Aunque tener vista al mar exige una hipoteca que poca gente podría pagar, los residentes de La Perla saben que vivir arrullados por el océano no tiene precio.

Por eso, la mayoría de los que viven en esta barriada histórica no se van de ahí. No se fueron los que recibieron títulos de propiedad en los 80 y no se irán, aseguran, los que lo recibirán por virtud de una resolución conjunta que firmó ayer el gobernador Luis Fortuño.

Sonia Viruet, por ejemplo, nació y ha vivido en La Perla toda su vida. Está, según dice, “felizmente contenta”.

En La Perla se casó. En La Perla ha criado a sus hijos, y en La Perla se despierta con la privilegiada vista del bravío océano Atlántico.

De su barrio, lo único que le molesta es el mal concepto que tiene la gente que no lo conoce, que no lo vive.

“Aquí yo dejo las puertas abiertas y nadie se mete en mi casa. Nos duele que no se diga la parte buena”, expresó la mujer desde el balcón donde se contemplan el mar, El Morro y la muralla del San Cristóbal.

En La Perla, ella vive sin temor. Nunca le ha pasado nada malo. “Eso de que si tú bajas no sales, eso es mentira”, aseguró sobre los cuentos que se hacen del vecindario donde nació con comadrona.

Retirada ya del Hospital Municipal de San Juan, Viruet pasa sus días en el balcón del frente, donde conversa con otros vecinos, o en el balcón posterior, donde el bravo oleaje no la intimida.

“Yo me gozo la marejada. Hay que estar acostumbrado a esto pa’ no tener miedo”, expresó, mientras Brownie, su perro, se revolcaba en la sala.

En La Perla pasó el huracán Hugo y el mar no llegó a las casas, amontonadas en escalones. “La única vez fue en el 67”, rememoró.

Como ella, Irma Narváez tampoco quiere abandonar La Perla, donde ha vivido los 47 años que tiene. “De aquí nadie me saca”, aseguró la esposa del líder comunitario Jorge Gómez.

Según Narváez, en La Perla abunda lo que escasea en otros lugares, un sentido de comunidad que mitiga la soledad. “Aquí, si necesitas algo, ahí está el vecino”, aseguró.

La enfermera Teresa González también lo cree.

Con 55 años en La Perla, ella ha atendido a cuanto niño y niña se ha pelado las rodillas.

“Me he ido, pero he vuelto. Toda mi familia está aquí. Cada vez que pasa algo, los vecinos corren”, afirmó.

La mala fama del barrio le parece terriblemente injusta. Como ella, son muchos los profesionales decentes que no tienen ningún vínculo con actividades delictivas.

“Pagan justos por pecadores”, lamentó.

Adilia Jiménez también ha hecho su vida en el barrio sanjuanero. Sus 49 años los ha vivido en La Perla, donde ha criado a sus cuatro hijos.

“Me gusta el vecindario.
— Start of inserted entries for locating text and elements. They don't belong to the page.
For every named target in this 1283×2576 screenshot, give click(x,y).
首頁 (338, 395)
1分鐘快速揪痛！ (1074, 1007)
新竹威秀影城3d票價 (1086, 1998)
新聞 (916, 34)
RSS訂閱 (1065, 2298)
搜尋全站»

Aquí somos humanitarios. Nos ayudamos en todo”, expresó sobre las razones por las que no vendería la casa cuyo título de propiedad espera recibir próximamente.

Otro que no se iría y que duerme con las puertas abiertas es Daniel Colón, un hombre de 60 años que cría animales. Como si fuera el campo, el hombre tiene un corral con gallinas, gansos, patos, cabros y hasta dos cerditos.

“Esto no tiene precio”, reiteró cuando se le preguntó si había una cifra por la que estaría dispuesto a vender su casa.

Marcela Lozada, una secretaria desempleada, está feliz de vivir en La Perla, aunque sea alquilada. Hace siete años dejó una montaña de Yabucoa para irse al barrio donde su esposo tiene familia.

Sus niñas también están felices. “Me gusta más acá, los vecinos, el ambiente. Tengo todo céntrico”, observó.

Aunque su familia dudó de la seguridad, ya perdieron el “miedo” y la visitan en el lugar donde escogió vivir.

La Perla, temida y preciada, sin duda tiene quien le guarde lealtad.